Sr. Presidente, Sr. Deputado Filipe Neto Brandão, o Partido Socialista traz hoje à discussão um pacote importante em matéria de combate à corrupção, um vasto e largo conjunto de propostas, que vai desde a alteração ao Regime Geral das Instituições de Crédito e Sociedades Financeiras até ao alargamento do elenco de cargos sujeitos a obrigação declarativa, entre outros, como o novo tipo legal de crime urbanístico.

São iniciativas legislativas que versam sobre matéria importante, algumas das quais já foram, aliás, objecto de discussão nesta Assembleia e nesta Legislatura, mas nem por isso perdem a importância. Portanto, registamos o facto de o Partido Socialista ter agendado o tema da corrupção e que traga para debate este conjunto de propostas.

O combate à corrupção constitui, de facto, um combate necessário para credibilizar as instituições da nossa democracia, mas também um combate imprescindível para devolver mais transparência e rigor na gestão da coisa pública. É verdade!

Neste combate, ganha uma importância decisiva a criação do crime de enriquecimento ilícito, a ser aplicável tanto a funcionários públicos como a titulares de cargos políticos. Sem este passo, creio que o combate à corrupção que o Partido Socialista pretende fica, a nosso ver, coxo e o seu sucesso fica irremediavelmente comprometido.

De facto, a criação deste tipo criminal assume uma importância decisiva para o sucesso do combate à corrupção e para credibilizar a justiça, porque a impunidade com que os cidadãos, tantas vezes, vão assistindo ao enriquecimento estranho ou anormal de pessoas que exercem funções públicas fomenta fortes desconfianças sobre o funcionamento das instituições e sobre a própria justiça. Seria, pois, um apelo à transparência que deve nortear a gestão da coisa pública e, sobretudo, um esforço para responsabilizar as pessoas que têm essa missão perante os restantes cidadãos.

Portanto, Sr. Deputado, considerando que o agendamento acaba por ser o combate à corrupção, gostaria que me dissesse se não lhe parece que a criação do crime de enriquecimento ilícito poderia, neste contexto, representar uma peça fundamental no combate à corrupção e, por outro lado, tal como referiu na sua intervenção, ser um contributo para a solidez da nossa democracia.
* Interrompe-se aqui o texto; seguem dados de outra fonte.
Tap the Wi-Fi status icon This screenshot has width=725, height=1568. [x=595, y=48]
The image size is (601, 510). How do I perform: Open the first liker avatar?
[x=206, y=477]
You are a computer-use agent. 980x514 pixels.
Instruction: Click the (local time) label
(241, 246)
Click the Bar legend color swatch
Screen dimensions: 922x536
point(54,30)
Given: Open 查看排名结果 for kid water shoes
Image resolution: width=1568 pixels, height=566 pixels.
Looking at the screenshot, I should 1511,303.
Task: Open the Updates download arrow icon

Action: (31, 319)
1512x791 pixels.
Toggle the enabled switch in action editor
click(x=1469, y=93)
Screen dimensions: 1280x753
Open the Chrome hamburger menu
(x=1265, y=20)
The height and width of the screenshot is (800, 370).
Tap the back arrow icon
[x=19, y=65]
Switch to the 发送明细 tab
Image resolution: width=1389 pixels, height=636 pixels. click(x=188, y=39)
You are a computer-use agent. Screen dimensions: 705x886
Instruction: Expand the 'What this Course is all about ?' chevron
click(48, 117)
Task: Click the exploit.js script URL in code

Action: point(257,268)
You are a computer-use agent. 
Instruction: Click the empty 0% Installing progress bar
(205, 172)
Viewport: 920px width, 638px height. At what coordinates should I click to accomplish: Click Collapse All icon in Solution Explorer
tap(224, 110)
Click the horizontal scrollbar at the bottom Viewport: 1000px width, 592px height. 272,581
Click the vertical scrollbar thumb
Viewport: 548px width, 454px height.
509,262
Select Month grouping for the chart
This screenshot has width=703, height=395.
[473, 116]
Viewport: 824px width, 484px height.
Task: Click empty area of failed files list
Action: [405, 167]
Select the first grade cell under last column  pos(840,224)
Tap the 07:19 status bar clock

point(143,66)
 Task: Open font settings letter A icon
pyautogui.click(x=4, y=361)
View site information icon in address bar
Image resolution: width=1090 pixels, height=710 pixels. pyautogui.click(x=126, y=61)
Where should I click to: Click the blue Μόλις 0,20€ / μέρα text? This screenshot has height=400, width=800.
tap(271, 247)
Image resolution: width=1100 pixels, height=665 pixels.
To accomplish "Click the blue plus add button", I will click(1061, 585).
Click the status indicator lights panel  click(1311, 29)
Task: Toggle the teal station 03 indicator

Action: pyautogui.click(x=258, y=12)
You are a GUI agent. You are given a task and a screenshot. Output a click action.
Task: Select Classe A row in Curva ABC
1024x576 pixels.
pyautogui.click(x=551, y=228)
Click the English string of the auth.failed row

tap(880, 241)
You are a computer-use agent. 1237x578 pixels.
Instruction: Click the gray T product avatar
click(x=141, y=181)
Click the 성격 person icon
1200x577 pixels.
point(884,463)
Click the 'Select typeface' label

Sr. Deputado, não considera possível proceder-se a essa criminalização respeitando as garantias constitucionais, tanto a nível penal como a nível processual penal, e, em primeiro lugar, com a presunção da inocência e com tudo o que isso implica, desde logo a inversão do ónus da prova? Não considera que se o ónus da prova recair sobre o Ministério Público no âmbito dos seus poderes de investigação, face à prova da desproporção entre o património e os rendimentos normais que decorrem do exercício de determinada função, neste caso, e perante esta solução, as garantias constitucionais estariam devidamente asseguradas?

2ª INTERVENÇÃO

Sr. Presidente, Sr.as e Srs. Deputados: Começo por lembrar, não só ao Sr. Deputado Filipe Neto Brandão mas também à bancada do Partido Socialista, que o Estado português, através da Convenção das Nações Unidas conta a Corrupção, assumiu o dever de introduzir o crime de enriquecimento ilícito na sua arquitectura legislativa em matéria penal.

Quando essa Convenção, também conhecida como a Convenção de Mérida, foi discutida nesta Assembleia — subiu a Plenário em Junho de 2007 e, recorde-se, foi aprovada por unanimidade —, ninguém levantou reservas sobre a sua conformidade com a Constituição, ninguém questionou a sua constitucionalidade, ninguém veio dizer que Portugal não podia assumir esse compromisso porque, ao fazê-lo, estaria a violar o princípio constitucional da presunção da inocência e também ninguém vislumbrou a inversão do ónus da prova. Portanto, na nossa perspectiva, o combate à corrupção ficaria muito mais fortalecido se se atribuísse relevância penal ao enriquecimento ilícito.

Mas não é por esse facto que deixamos de acompanhar o Partido Socialista nas iniciativas legislativas que hoje trouxe aqui para discussão. Já o referi hoje, e volto a dizê-lo: são propostas importantes que podem ajudar e assumir-se como verdadeiros instrumentos no combate à corrupção, um combate na defesa e na afirmação de uma cultura de responsabilidade.

Os Verdes vão votar a favor das propostas que estão em discussão, tanto as do Partido Socialista como as do Partido Comunista Português.